Q: MU Health opened a facility that was part of an expansion earlier this year. What was the strategy behind that new addition? Any future expansion plans you can share?

MW: We have a cancer hospital [the Ellis Fischel Cancer Center] and it had been in the same building for many years and the building had run out of life. So we relocated it to the main campus as part of the expansion. The cancer hospital is the oldest cancer hospital west of the Mississippi. It has a neat history and reputation.

Going forward, we're doing an expansion of our orthopedic hospital, which has been wildly successful [since it opened in 2010]. We're also building some ambulatory care sites — one is a $35 million ambulatory care super-clinic we're building. We're also doing some facility development.

We're doing a lot in the IT world as far as creating more virtual care. We're building patient portals so we can do electronic visits with patients and become less reliant on in-person visits.

Q: MU Health has been named "most wired" for three consecutive years. From the CEO perspective, why is it important for health systems to focus on HIT?

MW: I think what we've seen in the last three years, everyone is anxious about getting into electronic medical records, and unfortunately everyone got EMRs but they can't necessarily prove it did anything for them from the standpoint of lowering costs or being more efficient. Part of that is driven by the part that hospitals just electronified paper systems and didn't design workflows that helped with that.

We've focused on not only meeting HIMMS level 7, but also on intelligent IT to manage population health. We received a $13 million innovation grant from CMS to electronify the outpatient medical home. We decided we needed to incorporate the work we had been doing in patient-centered medical homes, take data and health coaches into IT systems so it wasn't so manual. Physicians and nurses have electronic dashboards to better manage population health.

Those are things that will be investments that will pay off. To get to level 7 is a good start, but there's a lot more to be done that we need to be focusing on.

Q: It sounds like you're moving toward population health management.

MW: Yeah, that's exactly what it is. We see patient portals as being a big key in doing that. Those will allow us to not only manage patients' prescriptions and allergies, but they can do electronic visits with us, schedule appointments through the phone and become very connected to us electronically.

Q: Any further goals for 2014 you can share?

MW: We're also working with a lot of hospitals around the state to create a collaborative — instead of everyone buying hospitals, we would work together to improve quality. We get together every quarter and [discuss] how to affect quality and improve it.

Q: What is the greatest challenge you've faced as a CEO and how did you overcome it?

MW: There's a challenge every single day, so it's hard to zero-in on a single one.

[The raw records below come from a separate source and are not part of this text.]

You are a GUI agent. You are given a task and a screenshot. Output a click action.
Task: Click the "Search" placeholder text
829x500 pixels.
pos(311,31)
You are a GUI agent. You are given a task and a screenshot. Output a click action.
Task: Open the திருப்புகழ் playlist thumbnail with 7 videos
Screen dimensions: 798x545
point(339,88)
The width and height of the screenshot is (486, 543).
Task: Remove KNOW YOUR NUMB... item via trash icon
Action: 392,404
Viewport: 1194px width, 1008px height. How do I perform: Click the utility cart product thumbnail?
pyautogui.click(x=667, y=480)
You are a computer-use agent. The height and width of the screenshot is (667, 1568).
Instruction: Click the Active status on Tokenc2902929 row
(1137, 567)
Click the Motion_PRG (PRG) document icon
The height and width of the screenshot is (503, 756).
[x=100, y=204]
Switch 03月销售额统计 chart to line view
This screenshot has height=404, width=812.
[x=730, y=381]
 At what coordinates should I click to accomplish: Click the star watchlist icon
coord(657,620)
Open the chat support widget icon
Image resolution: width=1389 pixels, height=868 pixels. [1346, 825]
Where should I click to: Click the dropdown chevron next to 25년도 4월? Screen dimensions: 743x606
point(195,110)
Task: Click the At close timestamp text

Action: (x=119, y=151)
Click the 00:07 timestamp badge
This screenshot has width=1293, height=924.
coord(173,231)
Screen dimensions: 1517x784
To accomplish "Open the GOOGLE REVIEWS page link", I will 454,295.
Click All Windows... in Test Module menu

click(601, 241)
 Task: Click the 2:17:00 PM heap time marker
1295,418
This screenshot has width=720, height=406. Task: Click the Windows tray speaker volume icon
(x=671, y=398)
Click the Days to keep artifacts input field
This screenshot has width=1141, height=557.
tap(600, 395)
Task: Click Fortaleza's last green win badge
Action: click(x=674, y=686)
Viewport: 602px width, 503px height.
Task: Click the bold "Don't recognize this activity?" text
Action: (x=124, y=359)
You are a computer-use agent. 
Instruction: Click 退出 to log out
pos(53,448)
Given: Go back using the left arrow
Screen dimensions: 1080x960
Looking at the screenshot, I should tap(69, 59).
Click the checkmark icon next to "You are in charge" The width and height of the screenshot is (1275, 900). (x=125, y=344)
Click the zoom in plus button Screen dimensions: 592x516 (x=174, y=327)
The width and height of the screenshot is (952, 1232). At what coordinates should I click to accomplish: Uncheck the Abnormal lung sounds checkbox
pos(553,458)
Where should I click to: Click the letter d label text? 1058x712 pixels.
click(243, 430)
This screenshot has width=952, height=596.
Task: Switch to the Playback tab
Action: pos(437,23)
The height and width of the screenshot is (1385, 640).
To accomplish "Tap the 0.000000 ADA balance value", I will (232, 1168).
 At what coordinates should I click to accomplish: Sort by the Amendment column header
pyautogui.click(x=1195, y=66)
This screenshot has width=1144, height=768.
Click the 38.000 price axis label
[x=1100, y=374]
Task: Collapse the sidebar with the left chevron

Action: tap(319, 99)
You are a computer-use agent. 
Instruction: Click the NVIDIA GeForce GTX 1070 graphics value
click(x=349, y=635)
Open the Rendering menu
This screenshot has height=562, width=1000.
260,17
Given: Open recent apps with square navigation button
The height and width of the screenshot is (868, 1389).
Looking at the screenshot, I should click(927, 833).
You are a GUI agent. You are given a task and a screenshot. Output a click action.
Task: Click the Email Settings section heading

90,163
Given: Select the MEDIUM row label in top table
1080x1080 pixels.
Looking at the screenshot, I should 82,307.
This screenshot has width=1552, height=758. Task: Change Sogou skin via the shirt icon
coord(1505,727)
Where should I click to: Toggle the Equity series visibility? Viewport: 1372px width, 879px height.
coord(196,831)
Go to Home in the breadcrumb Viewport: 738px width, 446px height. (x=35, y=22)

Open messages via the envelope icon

One of the greatest challenges was several years ago in 2008 when I was in Louisiana. We had Hurricane Gustav come through Baton Rouge and it knocked out power for about two weeks. Every hospital in Baton Rouge closed except ours — we had an emergency plan. We housed staff and patients in the hospital, sold gasoline, and had a pet service to take care of pets so people could stay at hospital and work. It was a very difficult time. We had to help transfer patients because no one could take patients but us, but we couldn't take them all.

The thing that got us through was pulling together as a team. We over-communicated every day, holding several meetings a day to make sure people were getting fed, had supplies and fuel. Communication and teamwork is what got us through Hurricane Gustav. I lost the roof of my house. You had people at work [whose] homes had been destroyed, but still had to work because patients needed us. It was tough, and it was interesting. We saw the hurricane coming and didn't think it would hit Baton Rouge, but decided to order a generator anyway two days before it hit, so we got lucky on that one.